Der leitende Pfarrer der Seelsorgeeinheit „An der Eschach“ (SE), Frederik Reith, hat die SE erst mit Wirkung zum 25. März 2022 übernommen. Doch nun wird er sie schon bald wieder verlassen.
Innerhalb der Erzdiözese Freiburg stehen gravierende Umstrukturierungen an, ab 1. Januar 2026 soll es nur noch insgesamt 36 Großpfarreien geben.
Reith wird deshalb voraussichtlich im September 2025 die Seelsorgeeinheit verlassen müssen und nach Buchen im Odenwald wechseln.
Großes Bedauern bei vielen Gläubigen
Diese Nachricht sorgte bei vielen Menschen innerhalb der SE für großes Bedauern, denn der junge Pfarrer, dessen Investitur als leitender Pfarrer der SE erst im Mai 2022 erfolgte, ist sehr beliebt und geschätzt. Das zeigen viele Reaktionen, die unmittelbar nachdem die Wechselentscheidung bei der Diözese getroffen und mitgeteilt worden war, erfolgten.
So auch bei der zurückliegenden Versammlung des Fischbacher Kirchenchores. „Wir hätten Sie gerne länger behalten“, brachte die Vorsitzende des Chores, Margit Müller, die Stimmungslage in der SE aus dem Punkt.
So wirklich glücklich schien Reith über die Entscheidung aus Freiburg nicht zu sein, was man auch aus seiner persönlichen Stellungnahme zu dem Thema herauslesen kann.
Entscheidung sehr kurzfristig getroffen
„Diese Entscheidung wurde sehr kurzfristig getroffen und war so nicht von mir geplant, es ergaben sich jedoch entsprechende Notwendigkeiten seitens der Erzdiözese, die am Ende den Ausschlag gegeben haben“, so Pfarrer Reith. Seine Zeit in der Seelsorgeeinheit ende nun früher, als er das vorhatte.
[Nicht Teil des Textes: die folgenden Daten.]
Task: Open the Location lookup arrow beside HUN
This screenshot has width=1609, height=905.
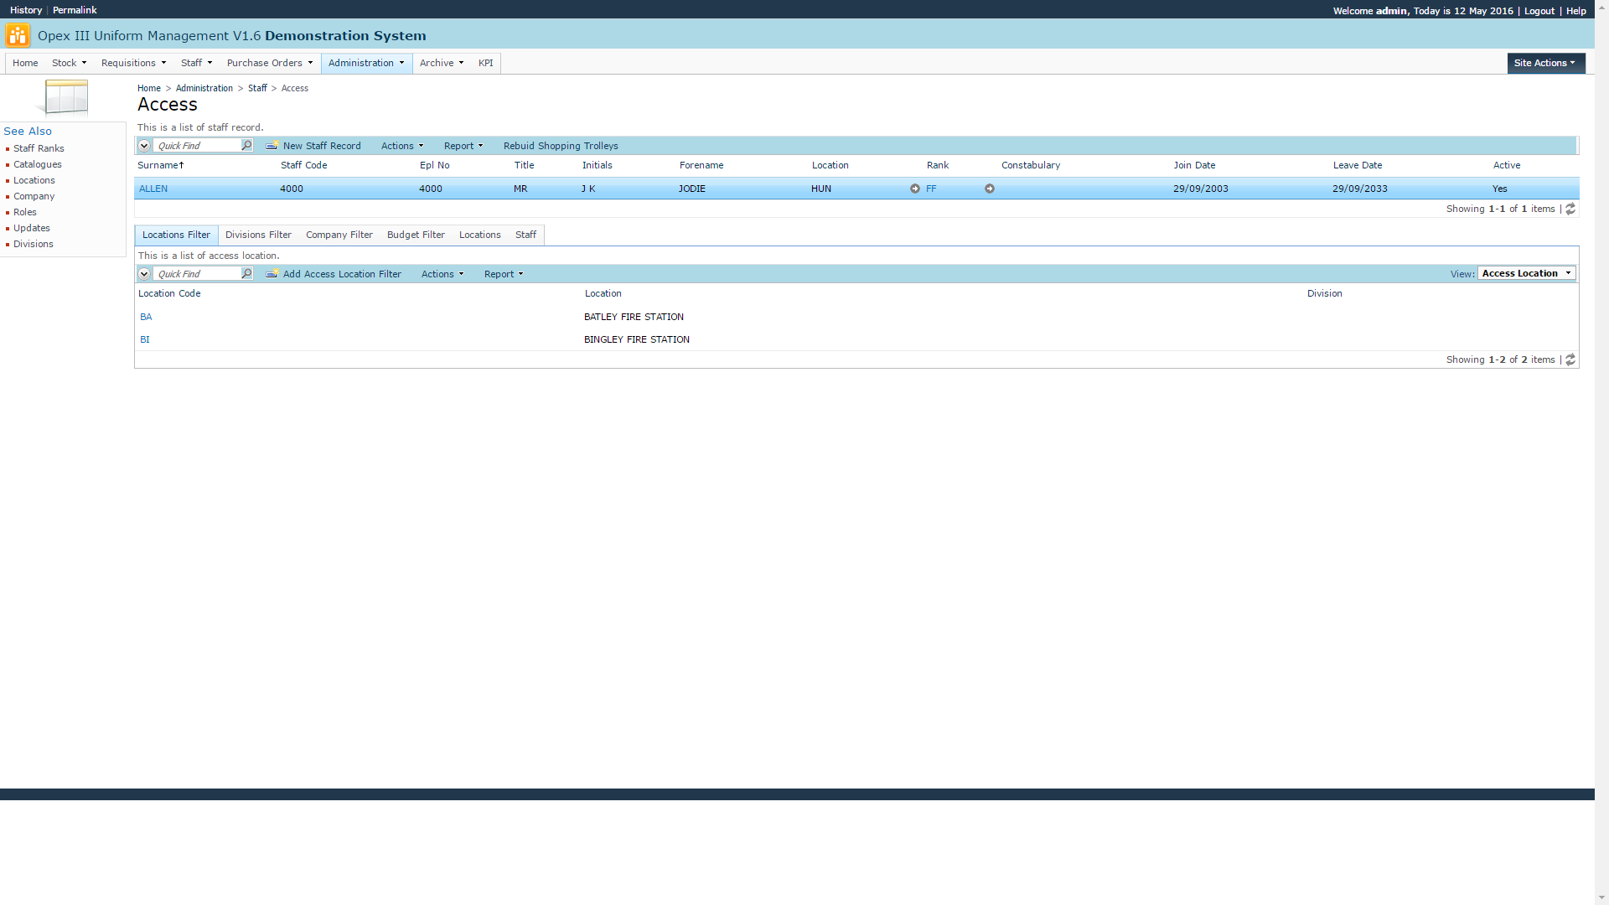Action: click(915, 189)
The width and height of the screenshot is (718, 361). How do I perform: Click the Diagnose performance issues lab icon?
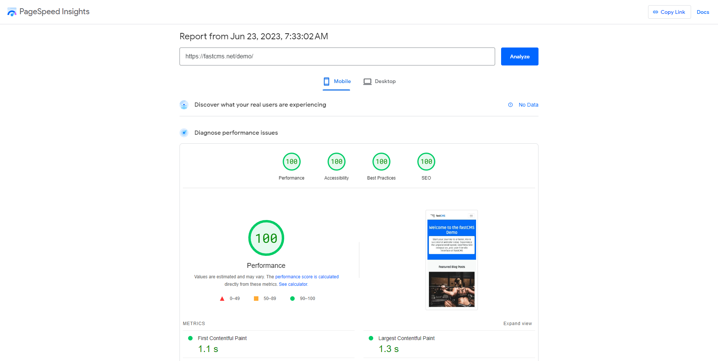coord(184,132)
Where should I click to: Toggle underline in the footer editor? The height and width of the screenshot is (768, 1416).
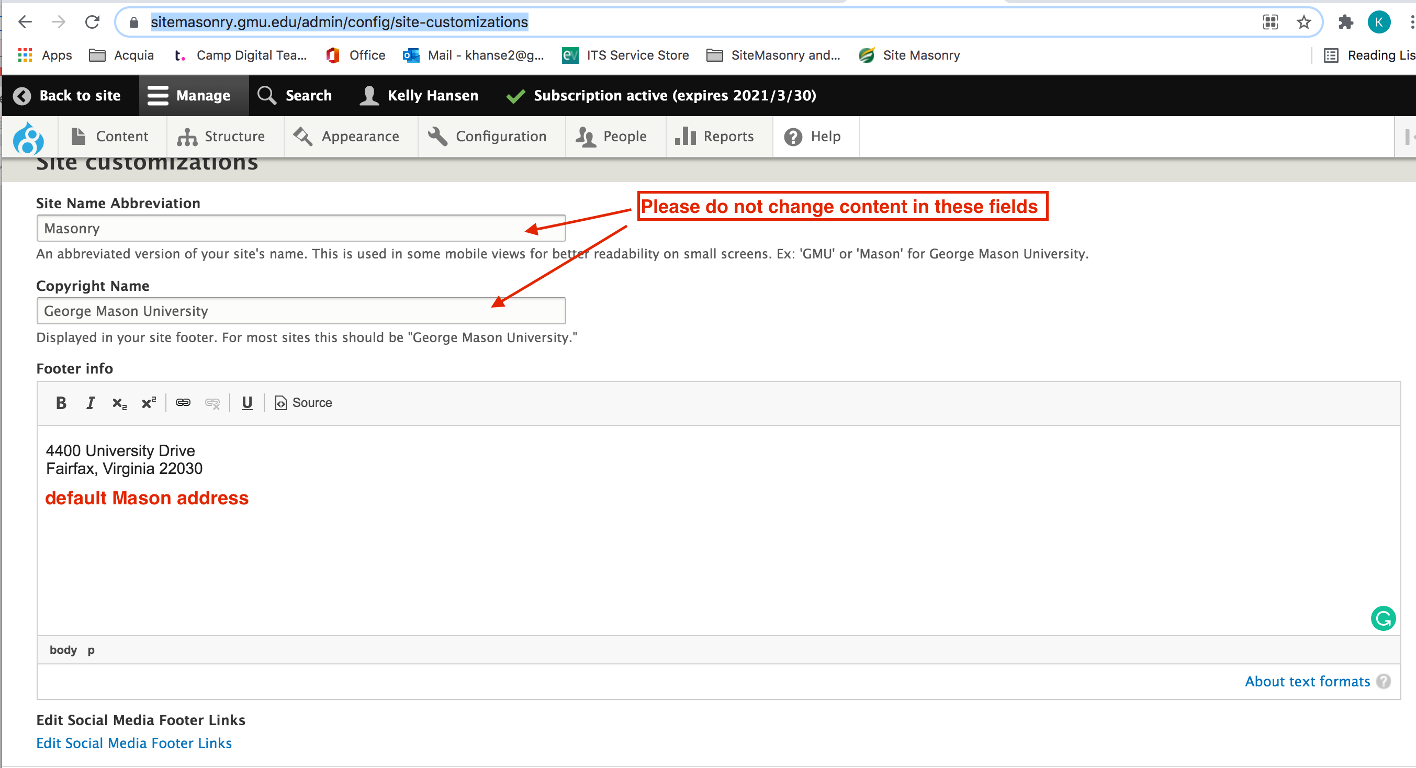click(247, 402)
„Jetzt bleibt nur, die verbleibenden 1,5 Jahre auf die beste Art und Weise zu nutzen und weiter gemeinsam mit Gott und für die Menschen das Gute zu suchen. Ich kann für mich sagen, dass ich mich mit ungebrochenem Eifer in den Dienst stürzen werde und hoffe, dass ich dafür viele Mitstreiterinnen und Mitstreiter finde. Allen Gottes Segen und melden Sie sich gerne, wenn Sie mit mir sprechen wollen“, fügte Reith hinzu.
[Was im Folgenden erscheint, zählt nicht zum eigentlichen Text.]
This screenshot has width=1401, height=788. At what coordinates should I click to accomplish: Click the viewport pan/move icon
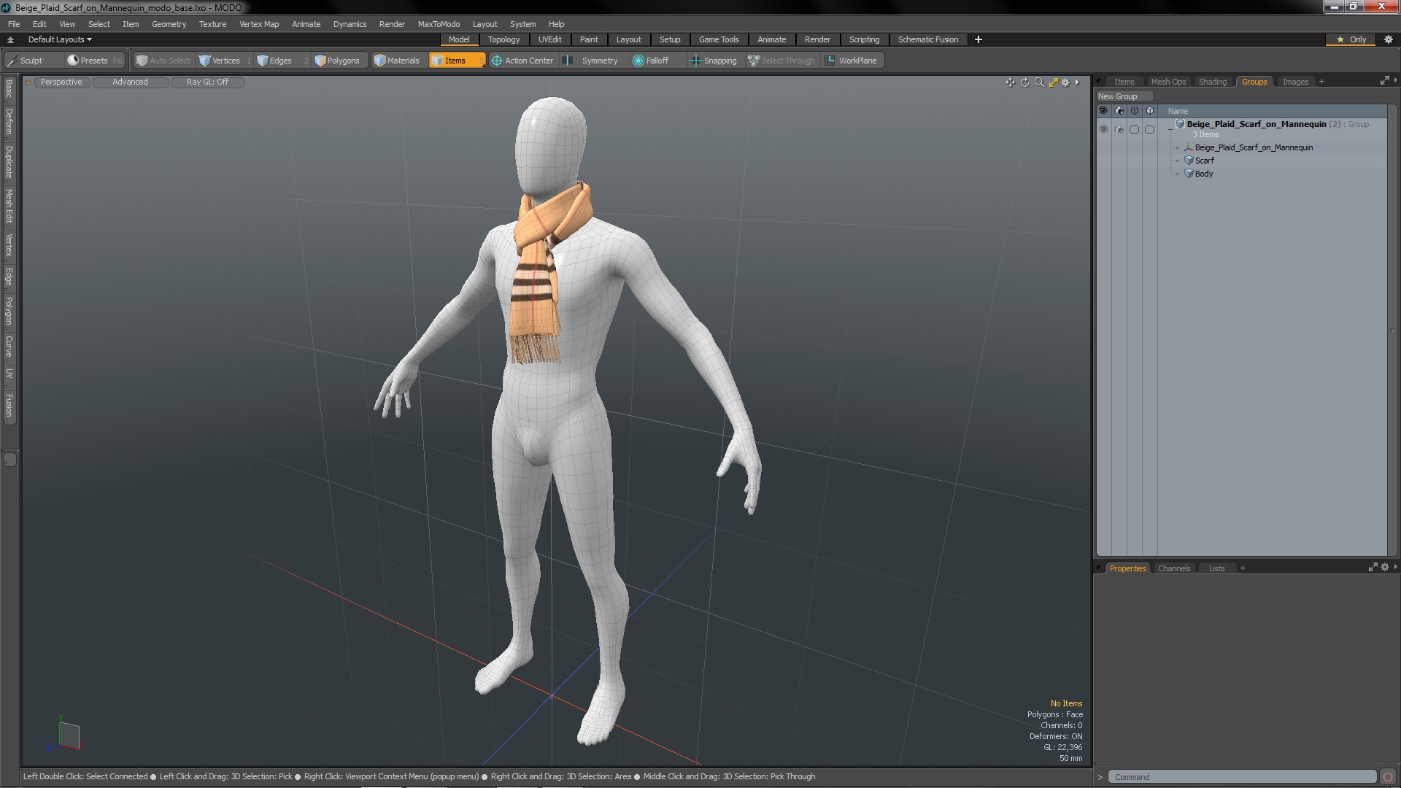pyautogui.click(x=1010, y=82)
Im Jahr 2020 gab es keine Bewerbungen
Die Stelle des leitenden Pfarrers in der SE war seit dem 15. September 2020 vakant, und damals gab es keine Bewerbungen auf diese Stelle. Dekan Josef Fischer aus Villingen leitete seit der Vakanz 2020 als Pfarradministrator die SE, und Reith war dort als Vikar tätig. Da sich auf die ausgeschriebene Stelle niemand beworben hatte, war es von Anfang an im Einklang mit Dekan Fischer die Idee von Reith gewesen, sich um die Stelle zu bewerben, sobald er sein Pfarrexamen bestanden hat. Und das tat er dann auch umgehend und konnte so die SE 2022 offiziell als leitender Pfarrer übernehmen.
Er mag die Landschaft und das Klima im Schwarzwald
Damals äußerte sich Reith dahingehend, dass er die Landschaft und das Klima im Schwarzwald sehr liebe.
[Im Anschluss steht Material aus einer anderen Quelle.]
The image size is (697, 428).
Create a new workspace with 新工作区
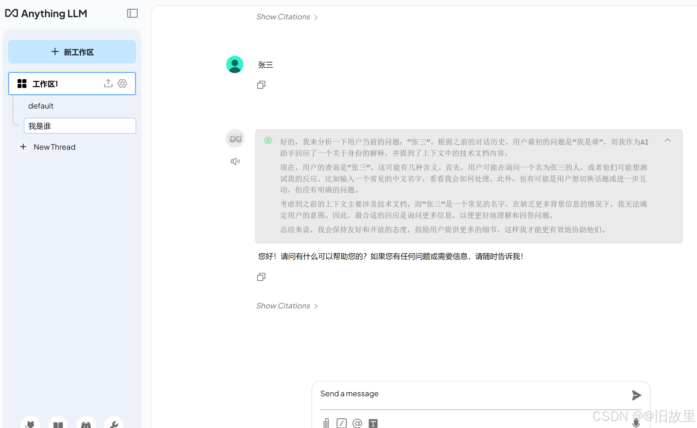[72, 52]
Die zur SE gehörenden Pfarreien aus Niedereschach, Dauchingen, Fischbach, Kappel, Königsfeld, Mönchweiler, Neuhausen, Obereschach und Weilersbach seien ihm durch seine Vikarstätigkeit bestens bekannt und er habe sich in dieser Zeit bereits „sehr gut eingelebt“. Er fühle sich überaus wohl in der SE und sehe viel Potenzial. Zudem schätze er die in den Pfarreien vor Ort innerhalb der SE gepflegten „wertvollen und schönen Traditionen“. Hinzu komme ein junges Team, das ihn großartig unterstütze. Zusammen mit diesem Team möchte er schauen, wie man die Gemeinde stärken könne, sagte er damals. Reith ließ diesen Worten Taten folgen, und daher rührt auch die große Wertschätzung von Jung und Alt für den jungen Pfarrer und das nun daraus resultierende große Bedauern, dass er die SE im kommenden Jahr bereits wieder verlassen muss.
Der neue Pfarrer
Pfarrei
Die Erzdiözese Freiburg hat die Namen der zukünftigen 36 neuen Pfarreien bekannt gegeben, die ab dem 1. Januar 2026 errichtet werden. Außerdem wurden gleichzeitig die zukünftigen Pfarrer dieser Pfarreien bekannt gemacht. Pfarrer der neuen Pfarrei „Unsere Liebe Frau, Villingen“, zu der die jetzige Seelsorgeeinheit „An der Eschach“ gehören wird, wird Thomas Mitzkus werden.